En este conflicto, el gobierno tuvo de entrada dos objetivos: imponer un sueldo de miseria (la oferta firmada por los gremios era del 8 % al básico) y desbandar a la asamblea, única expresión de organización independiente y democrática de los estatales salteños y la que el último año le impuso a Urtubey importantes conquistas para la docencia, como la cláusula gatillo, que luego se trasladaron a todos los estatales. Es por ello que el gobierno mantuvo hasta el final la negativa a cerrar un acuerdo con los delegados autoconvocados.

Los obstáculos a vencer: el problema de la dirección

Suspender el paro para preservar la continuidad de la asamblea y evitar una disgregación de la medida, fue el espíritu de la votación de mayoría, que hemos impulsado, ante la evidencia que en capital y otros distritos se estaba imponiendo un desgranamiento de la medida, sobre todo por la orientación de todo un sector de los delegados que aunque se quedaron en la asamblea, actuaban a contrapelo de la decisión del activismo. En este cuadro, y ante estas dificultades del movimiento, la asamblea pasó en una semana de 1.000 personas a 300. Mientras la vanguardia buscó defender la lucha con medidas de cortes en varios puntos de la provincia, los delegados reproducían los planteos maccartistas del gobierno contra la actividad de las agrupaciones como Tribuna Docente, que es defensora y constructora de la asamblea desde hace 15 años. Preservar la asamblea para retomar la lucha en breve fue el espíritu de la mayoría. Reconocer la necesidad de construir una nueva dirección es la conclusión que surge de esta fase de la lucha.

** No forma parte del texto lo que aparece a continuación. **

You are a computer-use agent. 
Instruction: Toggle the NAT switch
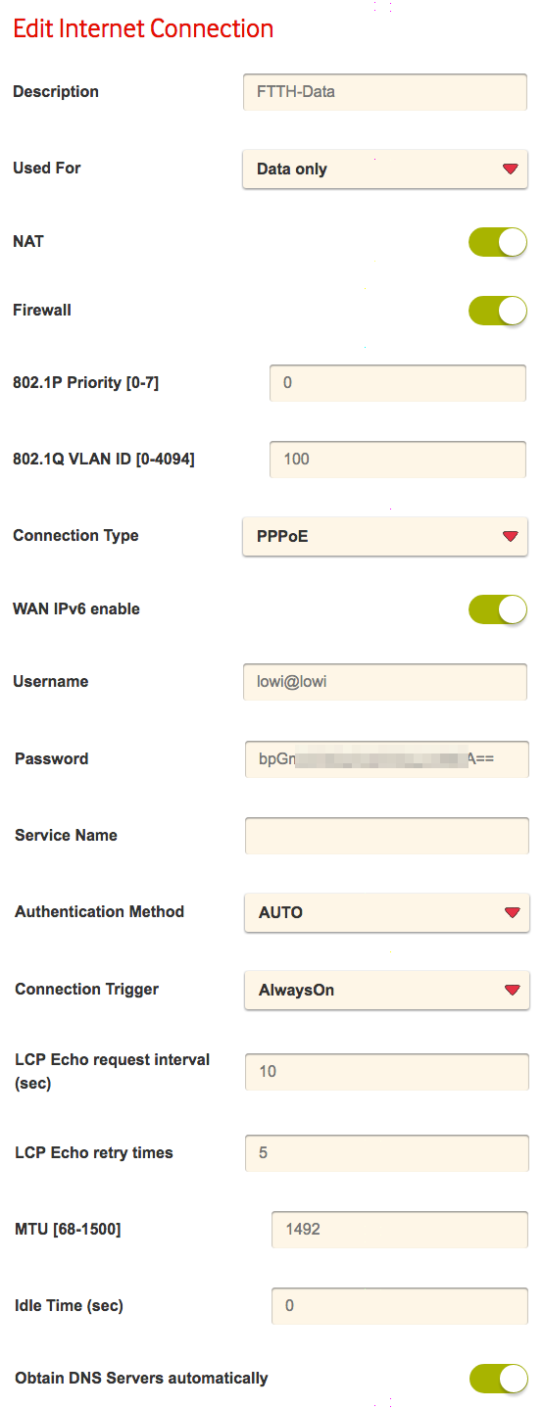coord(498,242)
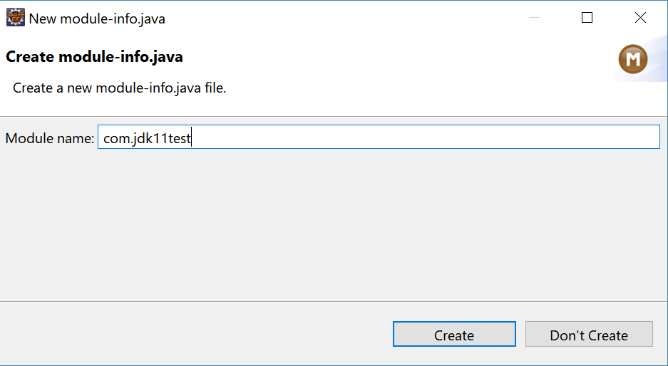Place cursor right after the com.jdk11test text
Screen dimensions: 668x366
click(x=192, y=138)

El papel de los altamiristas 

El sector que se fue del Partido Obrero y de Tribuna, desde el inicio de la huelga estuvo usurpando el nombre y la representación de Tribuna Docente. Firmaba de este modo sus volantes. A la última asamblea se presentaron con un volante que promovía la continuidad de la huelga por tiempo indeterminado y hacía pronósticos aventureros sobre los niveles de acatamiento, sin ninguna relación con los debates que se desarrollaban en las escuelas. Trajeron esa moción desde la asamblea de Orán, cuya delegación sin embargo votó dividida o se abstuvo. En la asamblea de la capital, que aprobó la suspensión por más cien votos contra cuatro, la única de sus miembros presente, la jubilada Patricia Poblete, ni siquiera se animó a tomar la palabra para defender esa posición.

En el esfuerzo por encajar la realidad en sus esquemas, como buena secta, fueron a la asamblea con un planteo que hubiera llevado al desgranamiento individual y al desbande de la asamblea, que es lo que quería el gobierno. Esto ya lo vivimos en el 2014, y ese rol lo jugó el romerismo. De aquella derrota tardamos 5 años en levantarnos. Pero las sectas no aprenden de las experiencias de la clase obrera. Tampoco les interesa. Por eso las devora la lucha de clases.

Las perspectivas que abre esta lucha

Es claro que el problema central de cara a las próximas batallas es superar los límites de la dirección de una mayoría del cuerpo de delegados, que se adaptó a las presiones del gobierno. Resulta difícil en medio de la lucha renovar esta dirección de carácter federativo, que se elige por departamentos, y que incorpora toda serie de punteros de los PJ locales. Es un esquema que debería superarse por un comité de huelga electo y responsable ante la asamblea provincial, como lo hemos planteado en muchas oportunidades desde Tribuna Docente en estos 15 años.

Las conclusiones de este round nos preparan para las luchas que vendrán contra el ajuste fondomonetarista que baja en cascada desde el gobierno nacional hasta las provincias, con los gobiernos de todo signo.